Dataset entries:

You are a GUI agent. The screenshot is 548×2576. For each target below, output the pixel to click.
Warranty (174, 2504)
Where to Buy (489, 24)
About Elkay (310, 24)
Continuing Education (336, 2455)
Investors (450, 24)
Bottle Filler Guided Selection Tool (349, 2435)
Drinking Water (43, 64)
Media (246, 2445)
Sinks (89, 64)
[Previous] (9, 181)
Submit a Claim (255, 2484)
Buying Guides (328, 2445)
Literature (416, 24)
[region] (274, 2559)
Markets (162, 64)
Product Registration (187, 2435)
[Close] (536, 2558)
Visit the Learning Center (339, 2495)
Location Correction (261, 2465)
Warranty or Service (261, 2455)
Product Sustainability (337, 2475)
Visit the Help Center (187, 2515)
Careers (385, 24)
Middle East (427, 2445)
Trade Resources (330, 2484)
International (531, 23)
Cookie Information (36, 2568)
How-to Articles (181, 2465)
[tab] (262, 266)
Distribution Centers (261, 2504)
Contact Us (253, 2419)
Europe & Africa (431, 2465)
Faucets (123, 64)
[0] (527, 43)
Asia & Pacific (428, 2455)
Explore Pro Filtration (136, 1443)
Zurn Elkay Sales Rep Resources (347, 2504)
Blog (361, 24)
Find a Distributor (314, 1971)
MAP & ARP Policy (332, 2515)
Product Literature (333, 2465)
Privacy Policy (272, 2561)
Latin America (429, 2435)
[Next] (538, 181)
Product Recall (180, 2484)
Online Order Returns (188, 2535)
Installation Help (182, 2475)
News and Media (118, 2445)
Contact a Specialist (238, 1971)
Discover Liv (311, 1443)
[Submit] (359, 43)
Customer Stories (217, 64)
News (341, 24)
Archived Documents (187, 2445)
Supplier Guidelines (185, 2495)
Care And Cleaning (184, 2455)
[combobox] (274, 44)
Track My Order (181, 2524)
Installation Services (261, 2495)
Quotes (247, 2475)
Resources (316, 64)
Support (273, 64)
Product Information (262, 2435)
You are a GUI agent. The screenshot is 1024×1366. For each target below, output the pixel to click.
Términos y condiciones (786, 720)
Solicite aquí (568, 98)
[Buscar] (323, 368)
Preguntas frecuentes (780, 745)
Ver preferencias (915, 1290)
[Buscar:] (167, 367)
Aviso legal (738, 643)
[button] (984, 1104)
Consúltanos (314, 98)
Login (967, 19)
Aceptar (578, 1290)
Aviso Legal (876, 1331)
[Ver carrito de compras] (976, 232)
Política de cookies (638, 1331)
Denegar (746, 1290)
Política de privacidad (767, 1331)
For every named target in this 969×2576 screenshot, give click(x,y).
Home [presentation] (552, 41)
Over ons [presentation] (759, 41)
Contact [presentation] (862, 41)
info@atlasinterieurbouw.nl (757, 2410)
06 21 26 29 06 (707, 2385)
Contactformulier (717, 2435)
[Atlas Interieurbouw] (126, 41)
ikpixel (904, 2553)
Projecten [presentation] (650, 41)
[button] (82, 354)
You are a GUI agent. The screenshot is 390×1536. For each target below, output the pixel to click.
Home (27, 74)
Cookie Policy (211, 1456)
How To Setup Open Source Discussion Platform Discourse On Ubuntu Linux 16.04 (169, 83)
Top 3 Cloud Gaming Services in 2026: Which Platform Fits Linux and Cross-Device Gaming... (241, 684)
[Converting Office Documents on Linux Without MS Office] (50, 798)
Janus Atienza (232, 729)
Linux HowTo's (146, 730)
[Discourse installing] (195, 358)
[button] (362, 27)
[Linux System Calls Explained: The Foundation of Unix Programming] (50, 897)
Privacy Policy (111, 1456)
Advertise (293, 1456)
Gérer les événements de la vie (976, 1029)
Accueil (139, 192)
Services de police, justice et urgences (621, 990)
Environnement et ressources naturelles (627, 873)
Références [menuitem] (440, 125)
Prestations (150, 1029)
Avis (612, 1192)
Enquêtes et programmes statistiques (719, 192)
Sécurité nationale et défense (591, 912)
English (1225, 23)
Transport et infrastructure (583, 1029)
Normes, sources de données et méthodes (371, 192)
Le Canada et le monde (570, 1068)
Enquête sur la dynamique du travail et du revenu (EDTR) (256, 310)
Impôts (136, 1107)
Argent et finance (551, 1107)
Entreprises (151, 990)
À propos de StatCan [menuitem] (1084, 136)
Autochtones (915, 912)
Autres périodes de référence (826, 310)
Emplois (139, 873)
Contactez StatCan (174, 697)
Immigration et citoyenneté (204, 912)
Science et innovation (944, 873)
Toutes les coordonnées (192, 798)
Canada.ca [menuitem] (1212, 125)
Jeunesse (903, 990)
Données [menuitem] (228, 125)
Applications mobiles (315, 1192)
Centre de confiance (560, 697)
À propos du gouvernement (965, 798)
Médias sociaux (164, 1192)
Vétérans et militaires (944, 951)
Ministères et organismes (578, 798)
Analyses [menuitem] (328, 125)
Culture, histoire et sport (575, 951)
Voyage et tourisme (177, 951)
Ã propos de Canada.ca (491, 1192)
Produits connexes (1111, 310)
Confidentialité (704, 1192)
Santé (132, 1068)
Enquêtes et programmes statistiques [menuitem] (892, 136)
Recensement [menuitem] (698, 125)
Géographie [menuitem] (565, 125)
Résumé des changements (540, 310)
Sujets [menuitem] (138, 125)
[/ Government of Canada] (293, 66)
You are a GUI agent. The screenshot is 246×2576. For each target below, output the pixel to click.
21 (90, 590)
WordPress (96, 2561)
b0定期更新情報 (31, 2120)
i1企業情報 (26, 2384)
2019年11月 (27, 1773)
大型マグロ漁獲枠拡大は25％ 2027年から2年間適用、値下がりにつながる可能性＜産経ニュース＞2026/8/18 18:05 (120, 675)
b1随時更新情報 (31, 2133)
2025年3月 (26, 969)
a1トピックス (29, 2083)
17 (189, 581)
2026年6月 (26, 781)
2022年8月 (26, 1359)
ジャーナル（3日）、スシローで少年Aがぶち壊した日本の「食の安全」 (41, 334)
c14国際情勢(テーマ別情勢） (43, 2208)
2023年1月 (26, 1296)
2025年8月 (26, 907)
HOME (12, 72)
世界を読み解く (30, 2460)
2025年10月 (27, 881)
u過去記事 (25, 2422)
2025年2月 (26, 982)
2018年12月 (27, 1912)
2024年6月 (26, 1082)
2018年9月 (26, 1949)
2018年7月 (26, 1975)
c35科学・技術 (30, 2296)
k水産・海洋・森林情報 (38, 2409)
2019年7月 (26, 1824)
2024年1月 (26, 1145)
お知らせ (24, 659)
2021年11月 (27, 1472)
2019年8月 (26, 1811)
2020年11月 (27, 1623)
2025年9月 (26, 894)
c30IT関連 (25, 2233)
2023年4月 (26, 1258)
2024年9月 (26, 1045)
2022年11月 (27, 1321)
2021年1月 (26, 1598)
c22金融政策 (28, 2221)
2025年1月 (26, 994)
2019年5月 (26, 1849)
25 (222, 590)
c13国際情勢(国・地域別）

What to work on:
Precisely the lines between those holding "Prestations (150, 1029)" and "Emplois (139, 873)", inclusive, are to be reproduced from the listing above, with nothing added.

Reply to the exercise:
Prestations (150, 1029)
Avis (612, 1192)
Enquêtes et programmes statistiques (719, 192)
Sécurité nationale et défense (591, 912)
English (1225, 23)
Transport et infrastructure (583, 1029)
Normes, sources de données et méthodes (371, 192)
Le Canada et le monde (570, 1068)
Enquête sur la dynamique du travail et du revenu (EDTR) (256, 310)
Impôts (136, 1107)
Argent et finance (551, 1107)
Entreprises (151, 990)
À propos de StatCan [menuitem] (1084, 136)
Autochtones (915, 912)
Autres périodes de référence (826, 310)
Emplois (139, 873)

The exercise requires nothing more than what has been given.